The FM lays down a roadmap for bringing down fiscal deficit from 5.3% in 2012-13 to 3% in 2016-17

Statement of the finance minister

Shortly after I assumed office, I issued a statement on August 6, 2012 outlining the steps that would need to be taken to meet the challenges that face the Indian economy. At the top of the list was the need for fiscal consolidation. I had referred to the appointment of a committee chaired by Dr Vijay Kelkar to assist the government in formulating a path of fiscal consolidation. The committee’s report was put on the website a few weeks ago.

The Economic Slowdown

In 2011-12, the slowdown in the world economy, lower growth in India, higher inflation, lower tax receipts and increased expenditure (including subsidies) led to considerable fiscal stress. At the end of the year, the fiscal deficit was at 5.8 per cent of GDP. Government recognised that, if immediate corrective steps were not taken, the economy may go into a cycle of low growth, high inflation and high deficit. That would be unacceptable, given the need to generate jobs and incomes for a large population, most of whom are young. Therefore, on behalf of the government, I reiterated our commitment to bring the economy back on the high growth trajectory. Towards this end, some difficult but crucial decisions were taken recently. It is a matter of satisfaction that, despite the additional burden on certain sections of the people, by and large, the people have understood the imperative need for such difficult decisions. 

The Report of the Kelkar Committee

The Kelkar Committee has cautioned us that a business-as-usual scenario for the current year may lead to the fiscal deficit rising to 6.1 per cent of GDP. This would have grave consequences for the economy is, therefore, totally unacceptable. The committee has recommended a number of reform measures in taxation, disinvestment and expenditure. On the taxation side, the committee has strongly advocated a transition to the Goods and Services Tax (GST) and a quick review of the Direct Taxes Code (DTC) before its introduction and passing in Parliament. Besides, the committee has recommended administrative measures to improve tax collection. On disinvestment, the committee has suggested a number of new models for disinvestment and has also urged government to disinvest its residual stake in some companies that were privatised earlier. On the expenditure side, the committee has suggested rationalisation of schemes and strict control and monitoring of expenditure. These recommendations are wholesome and have been accepted by the Government. 

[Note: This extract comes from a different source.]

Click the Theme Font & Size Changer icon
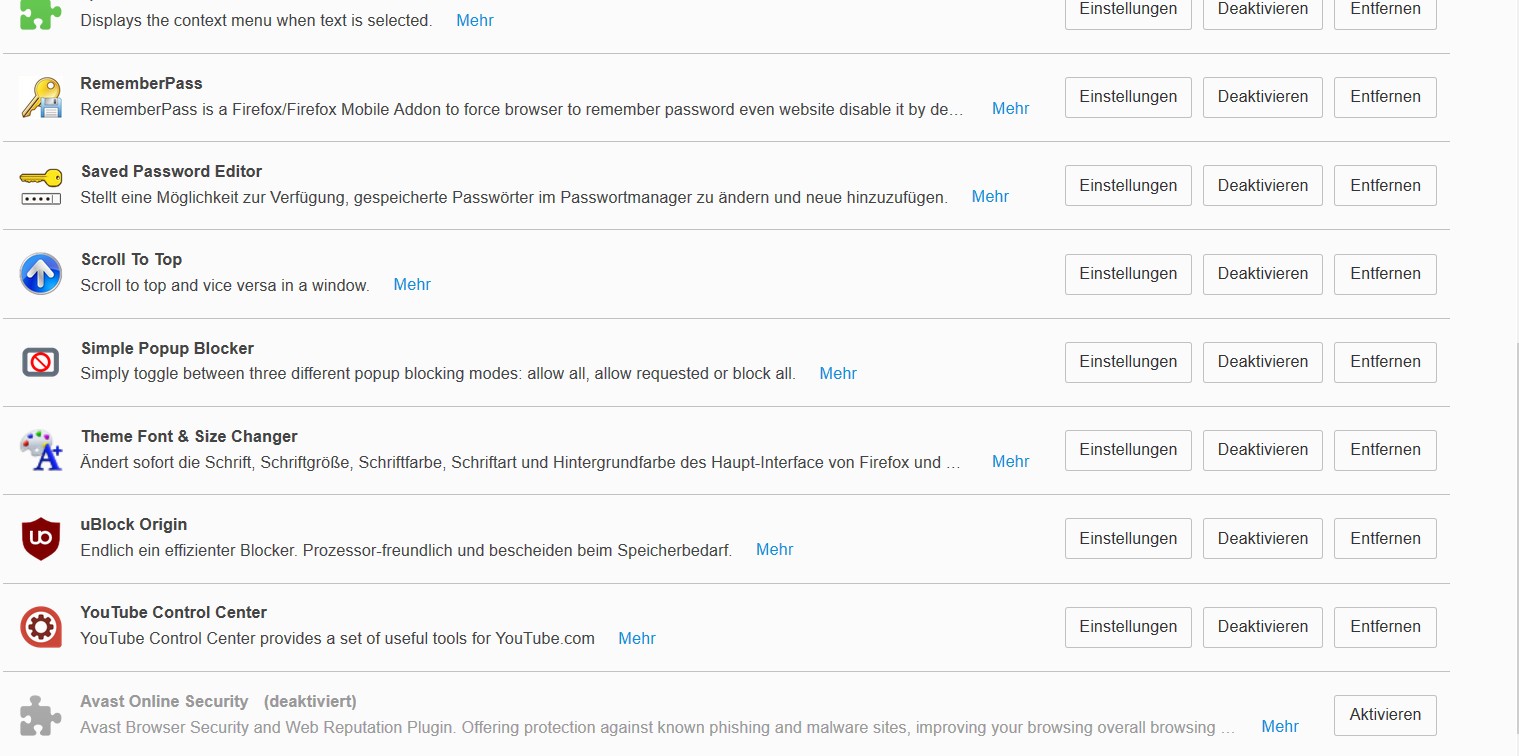 (x=41, y=450)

The Department of Revenue and the Department of Expenditure have initiated action on the recommendations of the committee. The Department of Disinvestment has obtained approval of the cabinet for disinvestment in Hindustan Copper Ltd., NALCO, SAIL, RINL, BHEL, OIL, MMTC and NMDC. Government expects to realise the budgeted receipts under ‘disinvestment’ and ‘non-tax receipts’. Every effort will also be made to realise the revenues budgeted under ‘tax receipts’. Government also expects to be able to contain and economise on expenditure, both on the Plan and the non-Plan side. While funds will be made available for essential expenditure, especially capital expenditure, every effort will be made to avoid parking or idling of funds. As regards subsidies, Government will also increasingly rely on Aadhaar-enabled direct cash transfers of merit subsidies to eliminate duplication or falsification.

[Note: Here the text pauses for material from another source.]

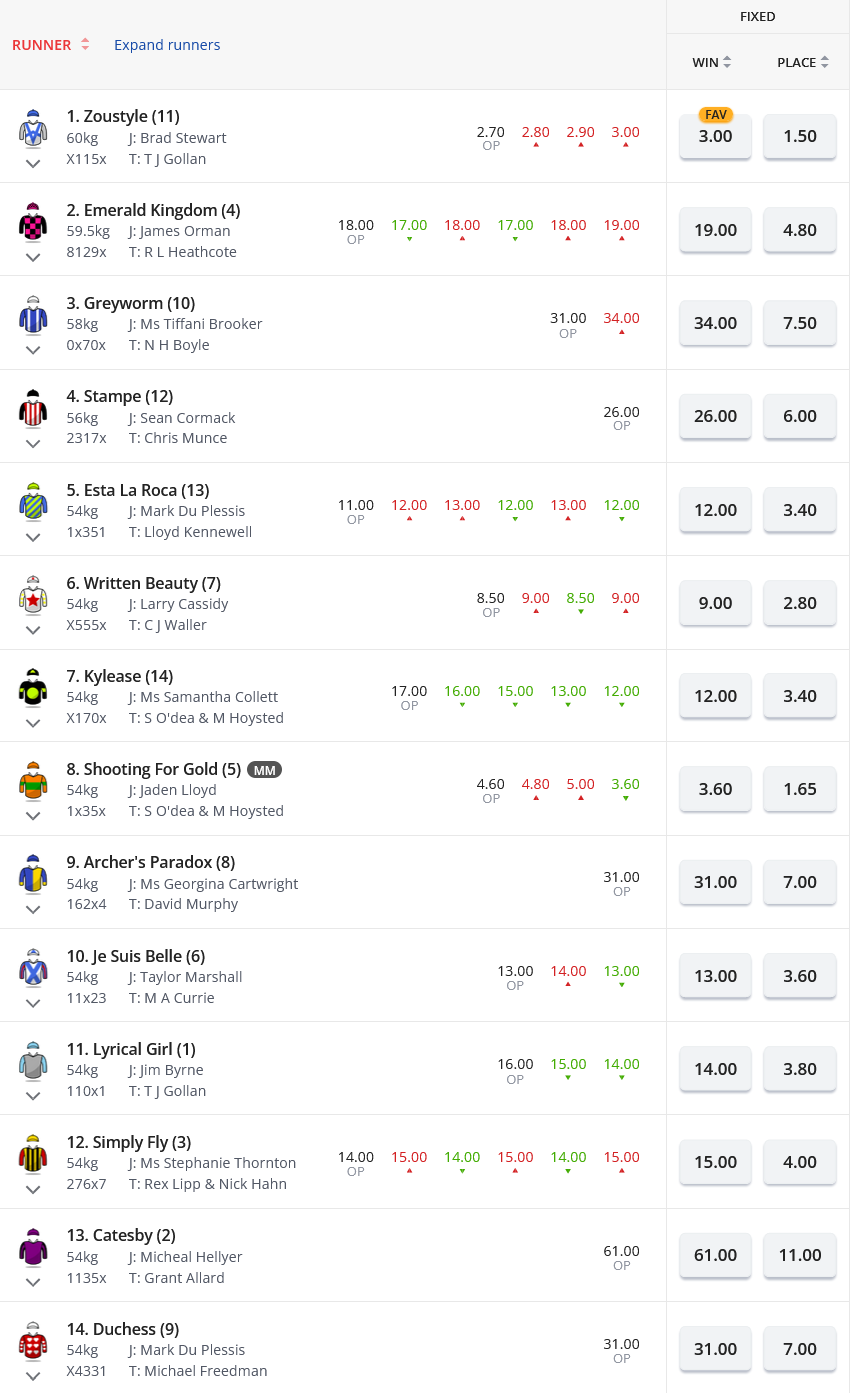
Task: Click the Expand runners link
Action: pyautogui.click(x=167, y=45)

The Twin Deficits – CAD and FD

Government is determined to address the twin challenges of current account deficit (CAD) and fiscal deficit (FD). During 2011-12, the CAD increased to USD 78.2 billion or 4.2 per cent of GDP. The Department of Economic Affairs, in consultation with the RBI, has projected a CAD of USD 70.3 billion in 2012-13 or 3.7 per cent of GDP. Any moderation in CAD would be welcome. Government is confident that the CAD will be fully financed by capital inflows, and expects that a substantial part of it will be in the form of Foreign Direct Investments (FDI), Foreign Institutional Investments (FII) and External Commercial Borrowings (ECB). 

The Fiscal Consolidation Plan

As regards the fiscal deficit (FD), taking into account the steps outlined above and other steps that are being implemented or contemplated, Government has decided to adopt the following plan of fiscal consolidation during the period of the 12th Plan, i.e. from 2012-13 to 2016-17.

The burden of fiscal correction must be shared, fairly and equitably, by different classes of stakeholders. However, as I said on August 6, 2012, “the poor must be protected and others must bear their fair share of the burden.” In particular, I would like to emphasise that all the flagship programmes designed to help the poor and bring about inclusive development will be fully protected under the revised fiscal consolidation plan. As fiscal consolidation takes place and investors’ confidence increases, it is expected that the economy will return to the path of high investment, higher growth, lower inflation and long term sustainability. 

Our impressive record during 2004-08 should serve as a constant reminder that with sound policies and determination we have the capacity to achieve our goals. Government seeks the support of all sections of the people in implementing the fiscal consolidation plan as well as other measures to reform and strengthen the economy”.